Based on World Health Organization [WHO] indices, Nigeria accounts for 75 percent of infant sickle-cell cases in Africa and almost 80 percent of infant deaths from the disease in the continent. More than 5 million of the total population in Nigeria has been discovered to be suffering from the deadly disease while 25 million others carry the genes which they pass to their offspring (Falusi, 2012).

There are, however, no firm data on the survival of patients with sickle-cell anemia on the African continent.  The statistics in Nigeria though alarmingly high may just be a skeletal representation of the real situation to unavailability of adequate statistics.

Sickle Cell disease affects nearly one hundred million people in the world and is responsible for over 50% of deaths in those with the most severe form of the disease.
In Nigeria, according to the Federal Ministry of Health, sickle cell disease is among the ten (10) priority non- communicable diseases (NCD) and it contributes significantly to both child and adult morbidity and mortality. Presently, Nigeria stands out as the most sickle cell endemic country in Africa with an annual infant death of 100,000 representing 8% of infant mortality in the country. It is estimated that about 24% Nigerian adults carry the Sickle Cell trait.
As alarming as the facts of the situation confronting the nation about this condition is, our response to the ordeal has been sluggish and very minimal. The mere mention of the disorder makes people cringe and postpone the discussion, yet it’s a reality that continues to worsen.

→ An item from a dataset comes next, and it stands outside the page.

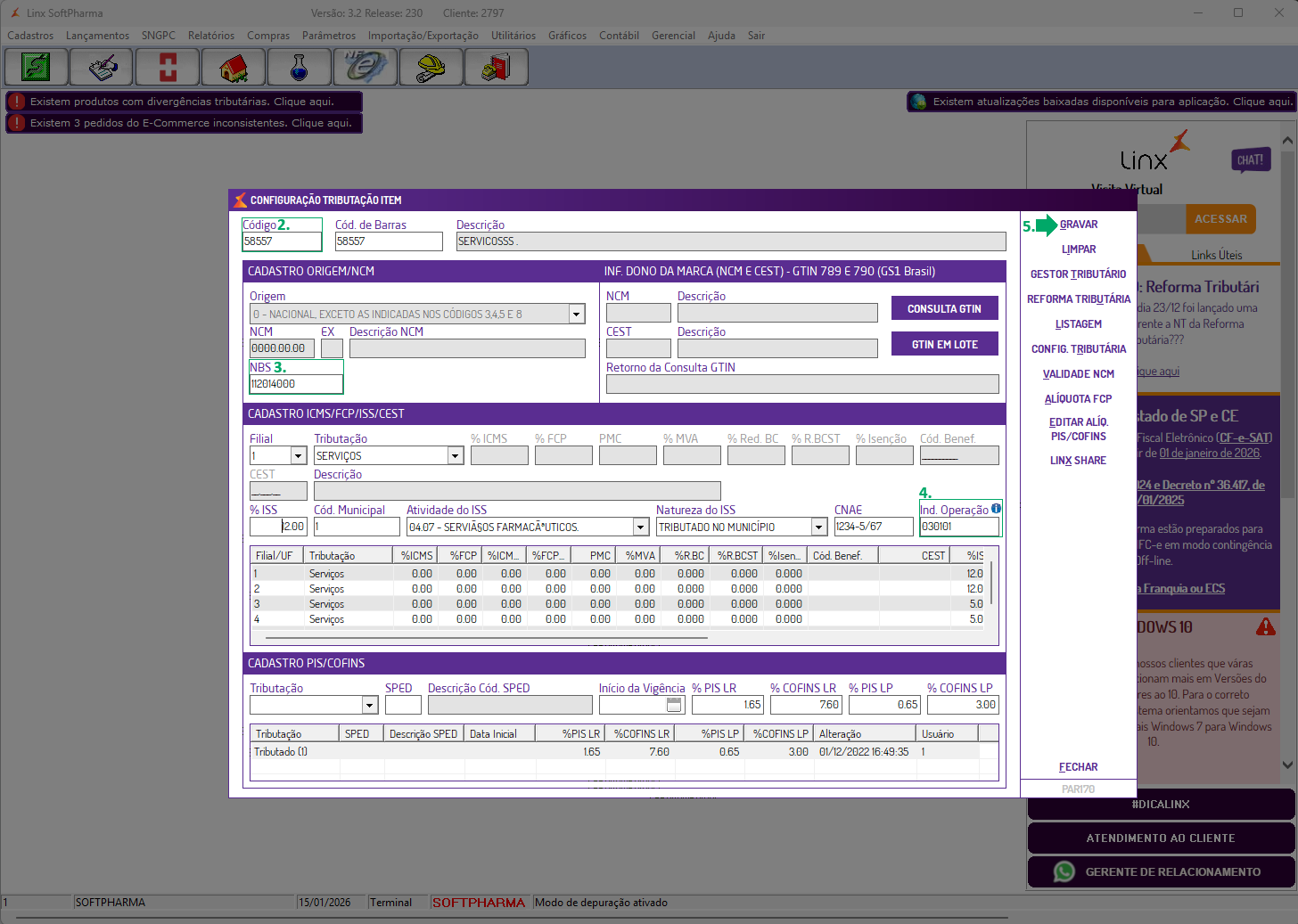Expand the Origem dropdown

click(x=577, y=314)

 The recurrent pain and complications caused by the disorder can interfere with many aspects of the individual’s  life, including education, employment and psychosocial development. Presently, the only cure for SCD is the bone marrow transplant. However, cost-effective treatment exists for the pain and other aspects of the disease. The most important components of this treatment are early intervention with analgesics, antibiotics, rest, good nutrition, folic acid supplementation and high fluid intake. At times, invasive procedures such as blood transfusions and surgery may be required.

Counseling and prevention of the causes and early treatment of infections are simple measures not readily accessible to most individuals . As a result, the majority of children with the most severe form of the disorder die before the age of five, usually from the complications associated with infections or severe anemia. The survivors remain vulnerable to exacerbations of the disease and the complications mentioned above. Unfortunately, this situation is further compounded by the lack of basic facilities to manage patients. Systematic screening for SCD using a simple blood test is not a common practice, and diagnosis is usually only made when a severe complication occurs.

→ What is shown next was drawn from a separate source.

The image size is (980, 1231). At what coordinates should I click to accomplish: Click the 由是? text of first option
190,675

SCD has major social and economic implications for the affected child as well as the family. Recurrent sickle-cell crises interfere with the individual’s life, especially with regard to education, work and psychosocial development and other related cultural traumas. Through repeated failures in the quality of care, sickle cell anemia can become a chronic illness i.e. an extremely expensive and highly stressful health-care crisis. At such times, primary caregivers (often parents) are exasperated and might want to give up in despair; even desiring the death of the child at times, as a source of release for both the child and his care-givers.  This Foundation seeks to ameliorate the harsh psychosocial trauma that patients and care-givers experience.